Written instruction a:
In the article on racism in renting, how far had Paul walked when he turned and saw the motel sign switch back to "vacancy"?

Racism, Renting, and Retaliation

In light of current events, I want to share three incidents involving racial discrimination in the housing context. The first, technically, would not be classified as housing discrimination because it involved a short stay at a motel. But I want to share it anyway, so that we can learn from what people of color go through when simply trying to find a place to lay their head.

“Vacancy”

When my brother’s best friend (we’ll call him Paul) finished his time in the military, the last thing that he wanted to do was to spend one more night in the barracks. As such, he gathered all of his stuff and walked to a local motel. The motel had a “vacancy” sign lit up, so he knew he was in luck.

As Paul walked into the door, the clerk asked, “Can I help you?”
“Yes, I’d like to get a room for tonight,” said Paul.
“I’m sorry, but we don’t have any vacancy,” said the clerk.
“But the sign outside says that you have vacancy,” said Paul.
“I don’t know why that sign is on,” said the clerk as he reached over to turn it off. “But we don’t have any vacancy.”
Paul, a black American, was in disbelief. But he turned and walked out the door and back to the barracks. After 100 yards or so, Paul turned around just in time to see the “no vacancy” sign switch to “vacancy.”

“I was calling about the ad in the paper.”

One of my best friends (I’ll call him Michael) and I were once talking. At the time, Michael was looking for a new apartment. At the time, there were plenty of rentals in his economic range.
“It’s tough to find an apartment,” Michael said to me.
“What do you mean?” I asked.
“I have to call at least three or four apartments every time before I ever get an apartment that I can look at,” said Michael.
“Are you just randomly calling places?”
“No, they all are advertising that they have vacancies, but when I call, they say that they are already gone.”
When I was younger and a renter, I had never experienced this phenomenon. Every time an apartment complex was advertising a vacancy and I called, I was always invited to come look at the available apartment.
But Michael explained to me that as a black man, he always had difficulty finding an apartment, even when they were advertised for rent. It didn’t take long, and I realized that Michael was likely the victim of what is known as linguistic profiling.
Linguistic profiling is the practice of listening to a person’s voice for cues as to whether that person is white, black, or some other race or protected characteristic. It’s wrong, but it’s tough to prove. But what is happening is that the person who is calling about the vacancy is being denied a housing opportunity because of his or her race (or other protected category).
If you think that you are the victim of linguistic profiling, then one of the practical things that you can do is to have someone else call shortly after you’ve called about the opening. Obviously, if you think that you are being treated differently because of your race, then it makes sense to have someone else call who is a different race from you. Otherwise, they might run into the same problem.

“We don’t like your kind around here.”

One of the first fair housing cases that I took involved a white woman. The woman was divorced. She and her husband had one child, who was then a teenager. The child would spend the school year with his mom and summer with his dad.

My client began looking for a new apartment during the summer. The landlord liked her and wanted to rent an apartment to her. She informed the landlord that her son would be living with her during the school year. “That’s no problem,” said the landlord. Shortly thereafter, my client moved into her new place.

Before long, summer rolled around, and her son came home. Her son, incidentally, was half white and half black.

Not long after her son moved in with her, my client saw the manager. He wanted to talk to her. “”So I saw your son the other day and I see your son is black!”

“Yes, why?,” said my client.

Written instruction b:
From the entries below, copy out word for word the lines from the one containing "Screen dimensions: 880x741" through the one containing "Click the 刪除 delete icon", both included. Omit the pictures.

Information supplied:
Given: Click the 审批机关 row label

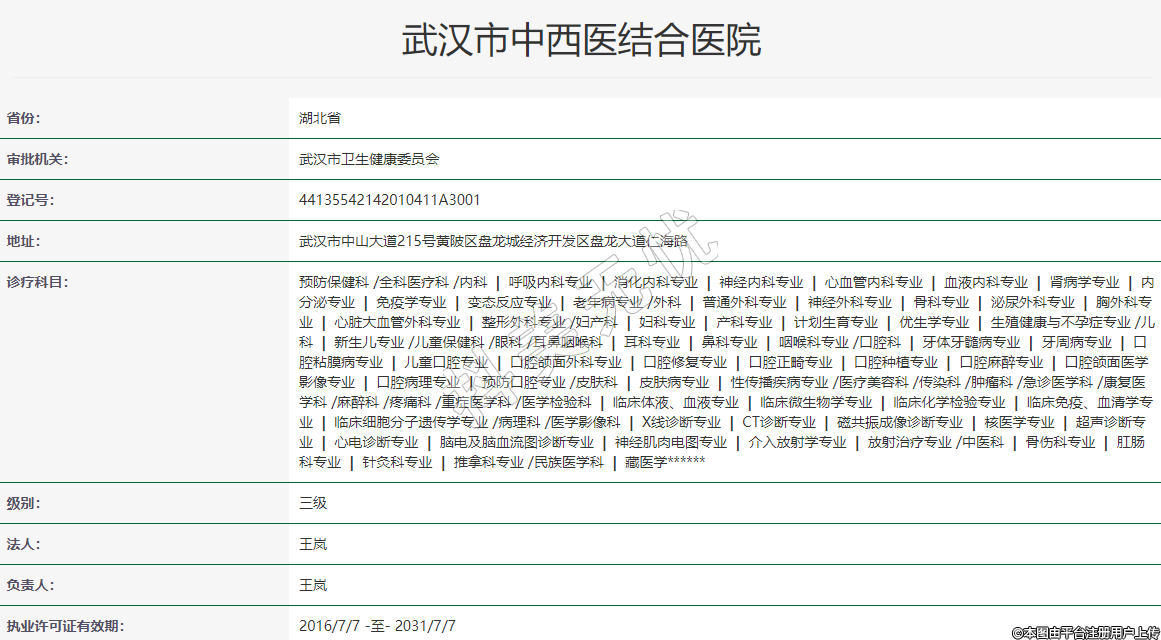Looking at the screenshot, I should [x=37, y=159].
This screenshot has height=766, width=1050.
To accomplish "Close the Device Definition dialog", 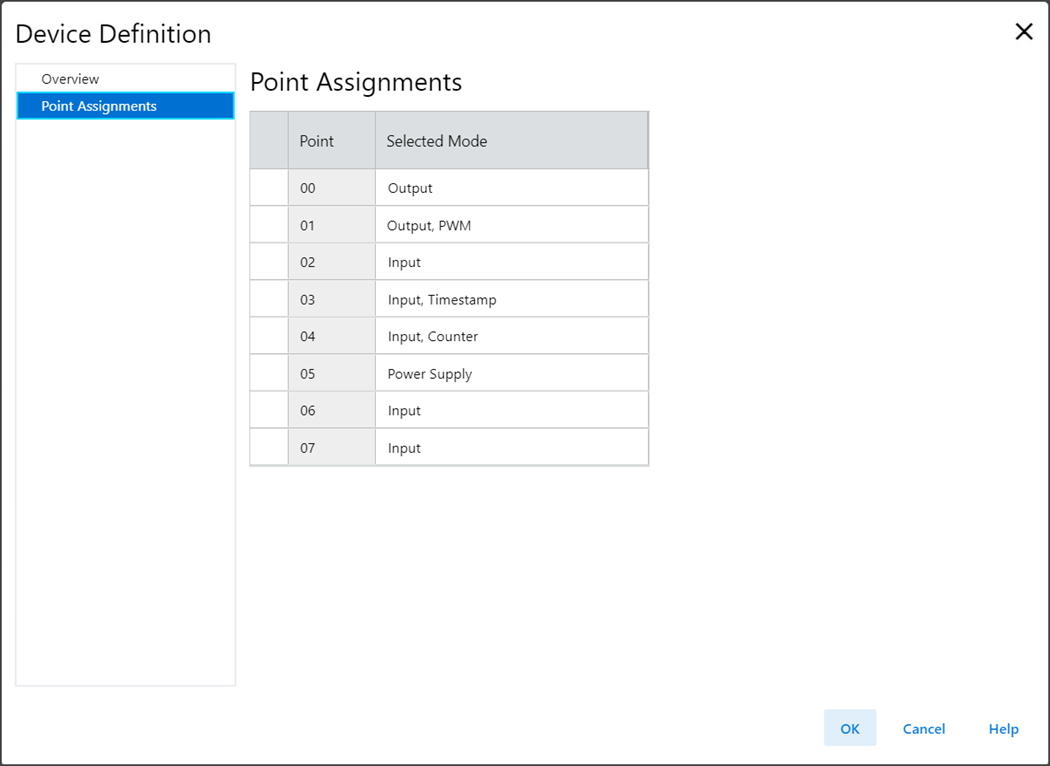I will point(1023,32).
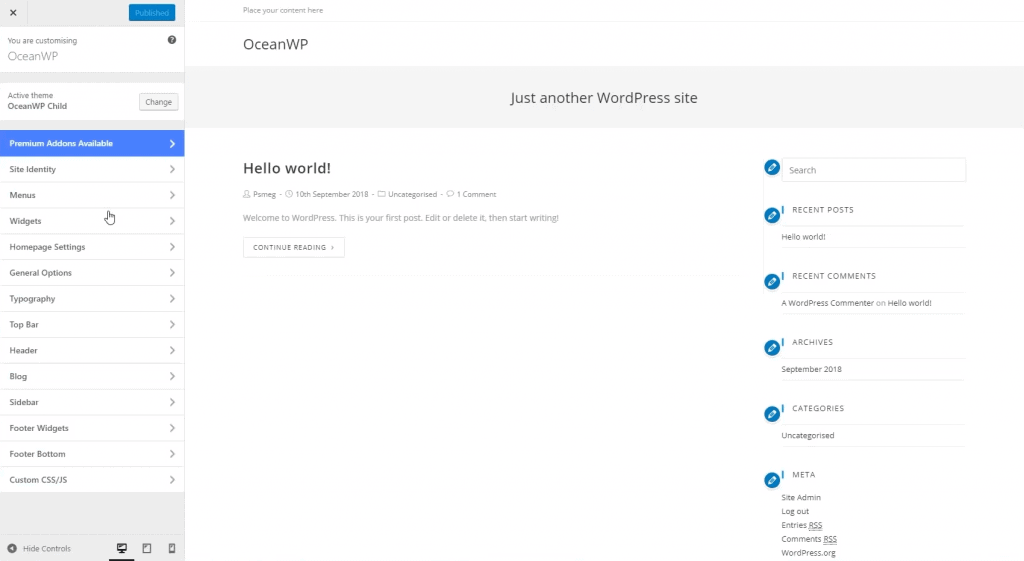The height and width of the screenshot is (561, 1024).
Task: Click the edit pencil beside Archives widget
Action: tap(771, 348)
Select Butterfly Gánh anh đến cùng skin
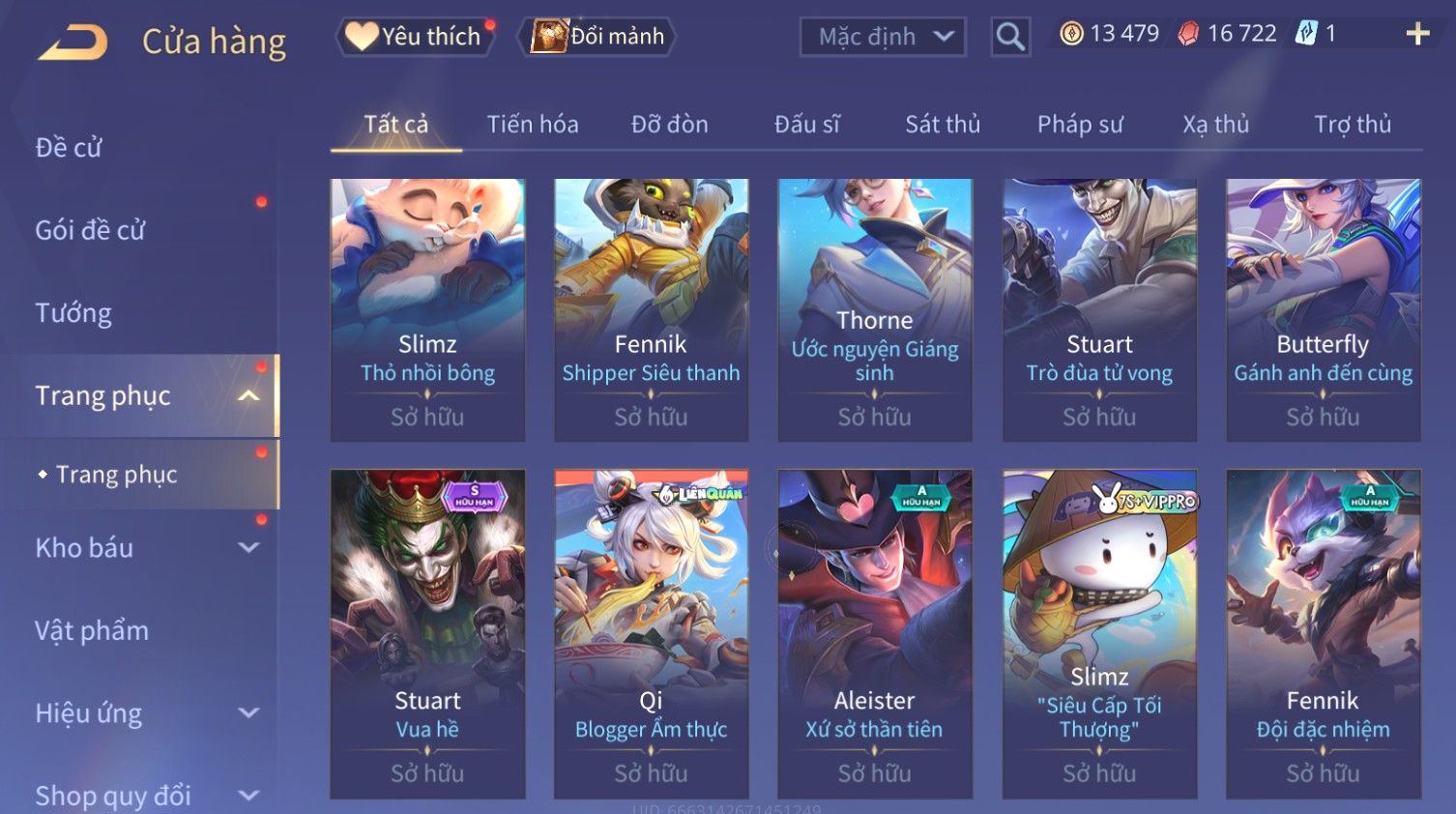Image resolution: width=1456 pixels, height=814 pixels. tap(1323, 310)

==

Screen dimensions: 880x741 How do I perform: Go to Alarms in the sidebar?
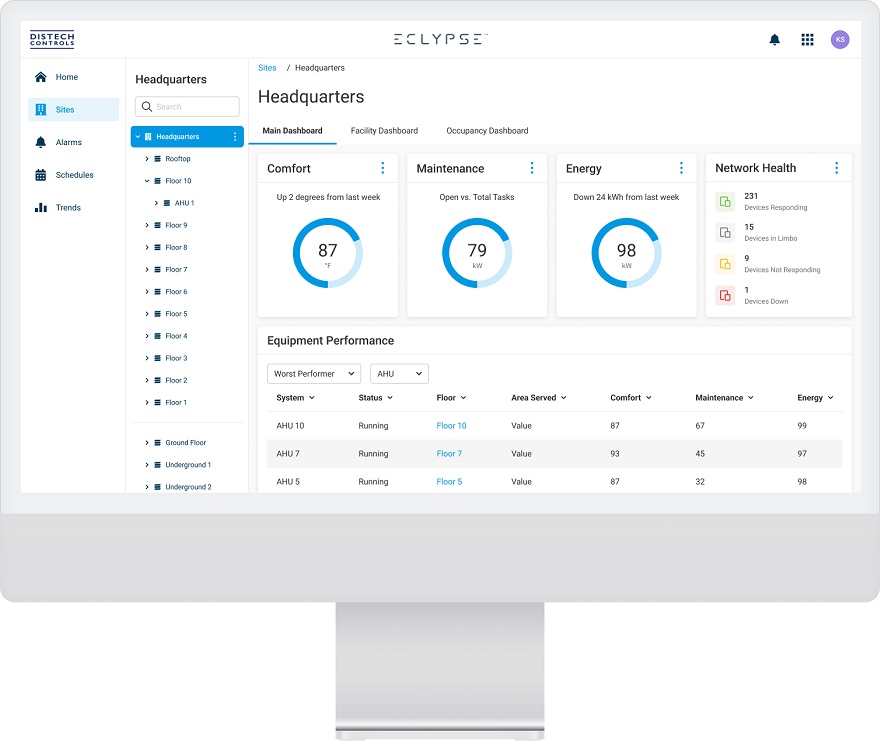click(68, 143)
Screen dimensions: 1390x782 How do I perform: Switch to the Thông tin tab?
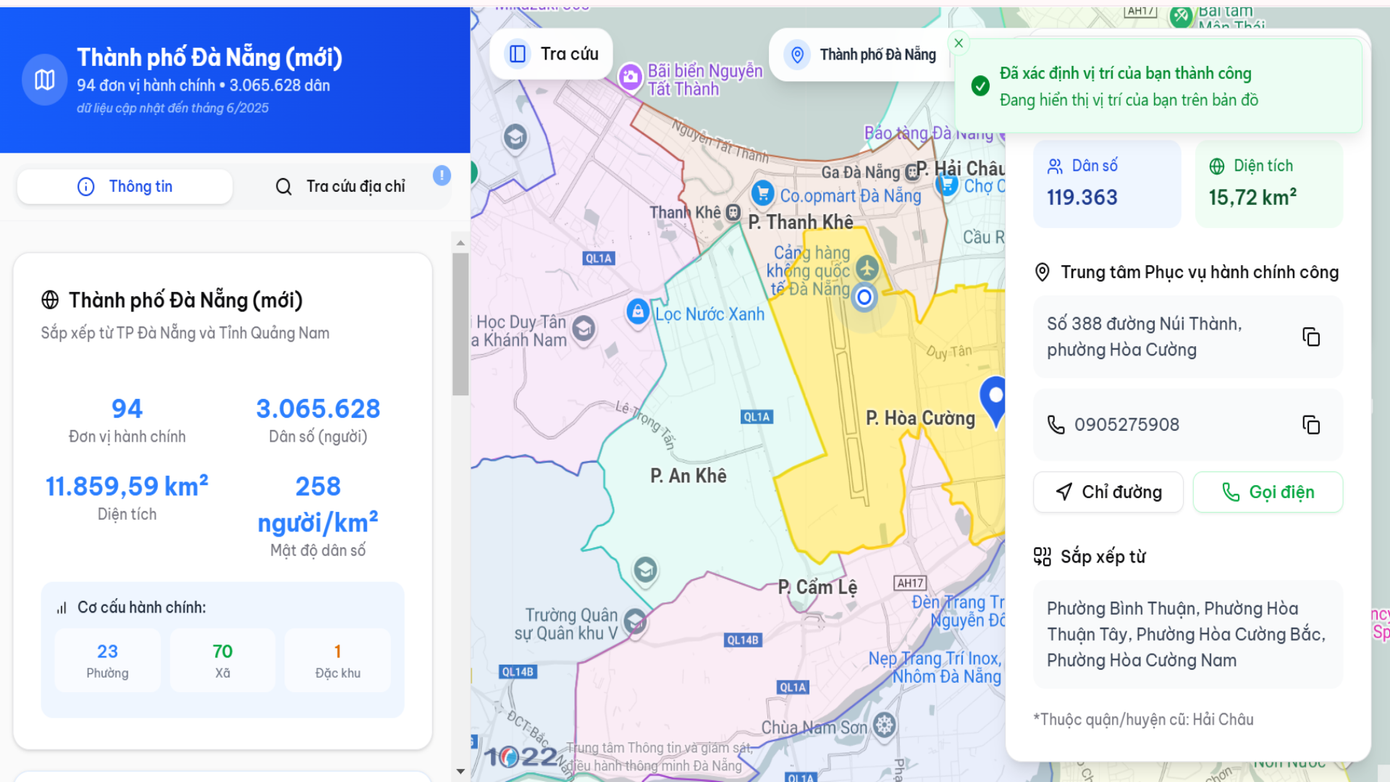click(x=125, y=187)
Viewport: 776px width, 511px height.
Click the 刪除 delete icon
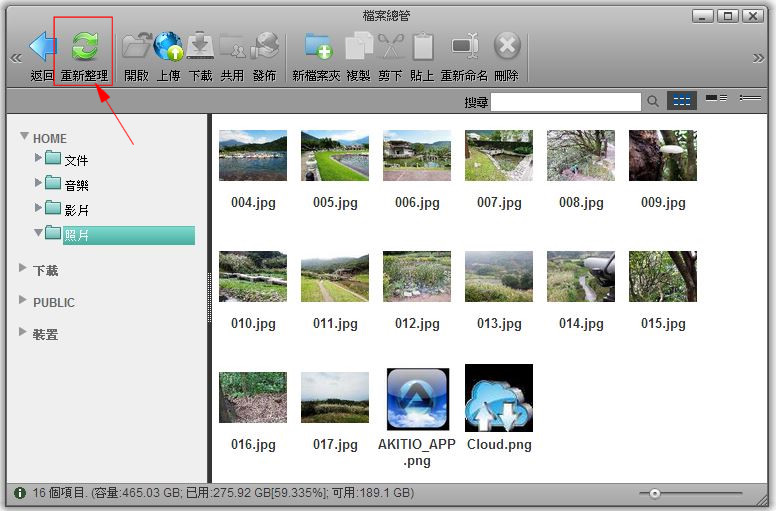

Task solution a:
About 100 yards.

Task solution b:
Screen dimensions: 880x741 How do I perform: Go to Alarms in the sidebar?
click(68, 143)
Screen dimensions: 1390x782 How do I perform: Switch to the Thông tin tab?
click(x=125, y=187)
Viewport: 776px width, 511px height.
Click the 刪除 delete icon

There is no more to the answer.